Statistical and computational challenges in large-scale data analysis

Cambridge, 28th-30th September 2015

Main organisers: Graham Cormode, Anthony Lee, Richard Samworth, Rajen Shah, Yee Whye Teh, Patrick Wolfe, Yi Yu

Event Web site:

We are experiencing a data-driven revolution at the moment with data being collected at an unprecedented rate across the sciences and industry. The scale and complexity of these modern datasets often render classical techniques infeasible, and several new methods have been developed within the fields of Statistics and Computer Science to address the challenges posed by the large-scale (and often non-standard) nature of the data. The approaches taken by researchers in these fields are often rather different, with statisticians more concerned with extracting the greatest amount of information given limited data, and computer scientists instead thinking of the computational budget as the primary constraint. In order to develop successful methodology for large-scale data, it is often necessary to draw on ideas from both of these approaches and balance statistical efficiency with computational speed.

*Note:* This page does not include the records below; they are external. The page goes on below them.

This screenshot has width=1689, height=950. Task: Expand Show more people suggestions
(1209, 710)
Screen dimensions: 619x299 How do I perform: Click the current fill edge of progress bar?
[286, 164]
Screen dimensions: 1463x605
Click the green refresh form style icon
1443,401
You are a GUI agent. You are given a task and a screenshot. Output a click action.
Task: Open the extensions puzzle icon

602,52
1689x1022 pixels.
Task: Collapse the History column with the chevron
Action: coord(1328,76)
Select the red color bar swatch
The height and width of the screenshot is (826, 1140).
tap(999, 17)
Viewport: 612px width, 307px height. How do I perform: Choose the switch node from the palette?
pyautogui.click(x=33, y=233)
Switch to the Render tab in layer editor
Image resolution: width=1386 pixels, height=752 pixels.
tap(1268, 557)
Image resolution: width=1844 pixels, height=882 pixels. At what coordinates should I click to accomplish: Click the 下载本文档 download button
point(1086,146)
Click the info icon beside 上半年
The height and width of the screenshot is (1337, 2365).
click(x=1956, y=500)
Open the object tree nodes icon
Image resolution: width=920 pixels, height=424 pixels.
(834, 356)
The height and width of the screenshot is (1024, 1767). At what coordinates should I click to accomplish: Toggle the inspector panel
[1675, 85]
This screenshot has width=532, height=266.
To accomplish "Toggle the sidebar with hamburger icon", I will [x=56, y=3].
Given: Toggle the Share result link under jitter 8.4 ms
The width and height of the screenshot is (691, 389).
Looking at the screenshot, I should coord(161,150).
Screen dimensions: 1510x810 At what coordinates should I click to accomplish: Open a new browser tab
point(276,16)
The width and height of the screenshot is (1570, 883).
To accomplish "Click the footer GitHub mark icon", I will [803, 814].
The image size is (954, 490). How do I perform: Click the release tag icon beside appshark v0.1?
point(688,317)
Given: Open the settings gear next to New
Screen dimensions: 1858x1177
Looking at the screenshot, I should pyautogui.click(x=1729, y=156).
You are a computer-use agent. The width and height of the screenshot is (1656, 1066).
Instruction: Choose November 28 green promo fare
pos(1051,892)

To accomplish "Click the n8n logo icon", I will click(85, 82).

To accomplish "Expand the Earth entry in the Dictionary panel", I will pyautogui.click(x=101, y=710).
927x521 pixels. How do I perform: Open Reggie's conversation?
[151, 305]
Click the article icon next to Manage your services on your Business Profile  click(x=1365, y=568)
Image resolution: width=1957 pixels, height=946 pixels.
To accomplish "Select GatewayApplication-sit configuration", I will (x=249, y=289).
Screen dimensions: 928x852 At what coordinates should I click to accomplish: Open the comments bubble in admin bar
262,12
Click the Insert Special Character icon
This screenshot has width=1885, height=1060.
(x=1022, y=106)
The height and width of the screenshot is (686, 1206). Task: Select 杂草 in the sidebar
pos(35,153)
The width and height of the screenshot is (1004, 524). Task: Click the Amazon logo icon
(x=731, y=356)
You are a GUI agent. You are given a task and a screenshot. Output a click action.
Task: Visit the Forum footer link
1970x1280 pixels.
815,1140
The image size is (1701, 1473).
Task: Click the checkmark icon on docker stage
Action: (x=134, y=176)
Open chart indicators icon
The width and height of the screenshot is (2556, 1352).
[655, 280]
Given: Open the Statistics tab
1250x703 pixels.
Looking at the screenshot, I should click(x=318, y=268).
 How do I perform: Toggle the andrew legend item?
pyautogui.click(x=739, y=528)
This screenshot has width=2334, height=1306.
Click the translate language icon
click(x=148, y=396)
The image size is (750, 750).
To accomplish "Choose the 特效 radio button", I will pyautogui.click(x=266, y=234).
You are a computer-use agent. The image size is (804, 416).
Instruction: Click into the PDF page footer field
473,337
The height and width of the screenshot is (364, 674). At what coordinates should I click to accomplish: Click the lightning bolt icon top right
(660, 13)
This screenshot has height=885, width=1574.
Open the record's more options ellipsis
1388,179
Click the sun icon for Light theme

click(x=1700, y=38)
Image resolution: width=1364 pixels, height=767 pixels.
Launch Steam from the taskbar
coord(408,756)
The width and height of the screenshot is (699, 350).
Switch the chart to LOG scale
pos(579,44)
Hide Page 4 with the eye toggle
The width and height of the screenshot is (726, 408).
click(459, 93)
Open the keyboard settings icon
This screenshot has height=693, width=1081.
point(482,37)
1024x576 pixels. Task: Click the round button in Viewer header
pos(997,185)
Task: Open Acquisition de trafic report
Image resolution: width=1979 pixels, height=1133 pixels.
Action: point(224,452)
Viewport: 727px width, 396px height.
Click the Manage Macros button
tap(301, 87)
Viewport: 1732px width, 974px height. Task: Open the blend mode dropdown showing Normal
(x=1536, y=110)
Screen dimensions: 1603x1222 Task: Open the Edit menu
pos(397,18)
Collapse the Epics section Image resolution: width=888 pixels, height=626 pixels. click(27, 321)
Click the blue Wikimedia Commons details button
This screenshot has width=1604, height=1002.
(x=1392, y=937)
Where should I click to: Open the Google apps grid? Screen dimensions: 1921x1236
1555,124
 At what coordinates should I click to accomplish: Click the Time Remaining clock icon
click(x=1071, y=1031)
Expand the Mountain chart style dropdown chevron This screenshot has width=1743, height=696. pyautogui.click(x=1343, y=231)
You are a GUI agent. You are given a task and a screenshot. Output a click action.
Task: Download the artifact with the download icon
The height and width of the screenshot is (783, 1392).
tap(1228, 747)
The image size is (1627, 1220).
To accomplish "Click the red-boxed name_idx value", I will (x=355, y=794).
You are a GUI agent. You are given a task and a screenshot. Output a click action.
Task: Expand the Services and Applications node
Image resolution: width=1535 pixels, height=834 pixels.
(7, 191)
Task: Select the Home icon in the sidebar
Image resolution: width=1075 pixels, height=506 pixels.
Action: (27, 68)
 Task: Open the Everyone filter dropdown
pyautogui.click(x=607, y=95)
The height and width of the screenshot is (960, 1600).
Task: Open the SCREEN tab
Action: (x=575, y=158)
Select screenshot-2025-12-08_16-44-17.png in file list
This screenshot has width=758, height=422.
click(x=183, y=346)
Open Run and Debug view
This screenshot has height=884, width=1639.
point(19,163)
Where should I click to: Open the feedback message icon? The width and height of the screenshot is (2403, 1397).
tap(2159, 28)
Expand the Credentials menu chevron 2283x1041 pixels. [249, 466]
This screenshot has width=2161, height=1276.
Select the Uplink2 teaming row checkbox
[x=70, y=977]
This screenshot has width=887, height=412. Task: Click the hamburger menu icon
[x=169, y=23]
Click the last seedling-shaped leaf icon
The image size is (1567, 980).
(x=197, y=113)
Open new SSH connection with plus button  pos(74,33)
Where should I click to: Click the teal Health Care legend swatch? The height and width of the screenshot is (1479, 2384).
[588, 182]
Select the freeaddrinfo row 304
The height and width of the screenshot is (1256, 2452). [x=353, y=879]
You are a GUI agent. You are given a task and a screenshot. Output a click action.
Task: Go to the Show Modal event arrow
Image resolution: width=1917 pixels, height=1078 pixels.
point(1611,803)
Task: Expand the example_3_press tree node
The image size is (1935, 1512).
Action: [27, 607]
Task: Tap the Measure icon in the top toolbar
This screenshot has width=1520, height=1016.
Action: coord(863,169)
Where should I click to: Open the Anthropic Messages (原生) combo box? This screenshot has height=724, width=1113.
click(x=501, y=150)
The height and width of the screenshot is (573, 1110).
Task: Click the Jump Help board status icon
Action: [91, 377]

In this workshop, we will bring together statisticians and computer scientists working on methodology for large-scale data, as well as researchers working on applications in the sciences and industry. The aim is to map out the Big Data landscape in terms of putting forward the challenges faced by practitioners, and charting the main promising directions in Statistics and Computer Science. The final goal would be to foster collaboration and identify new research directions that require a symbiosis of these fields.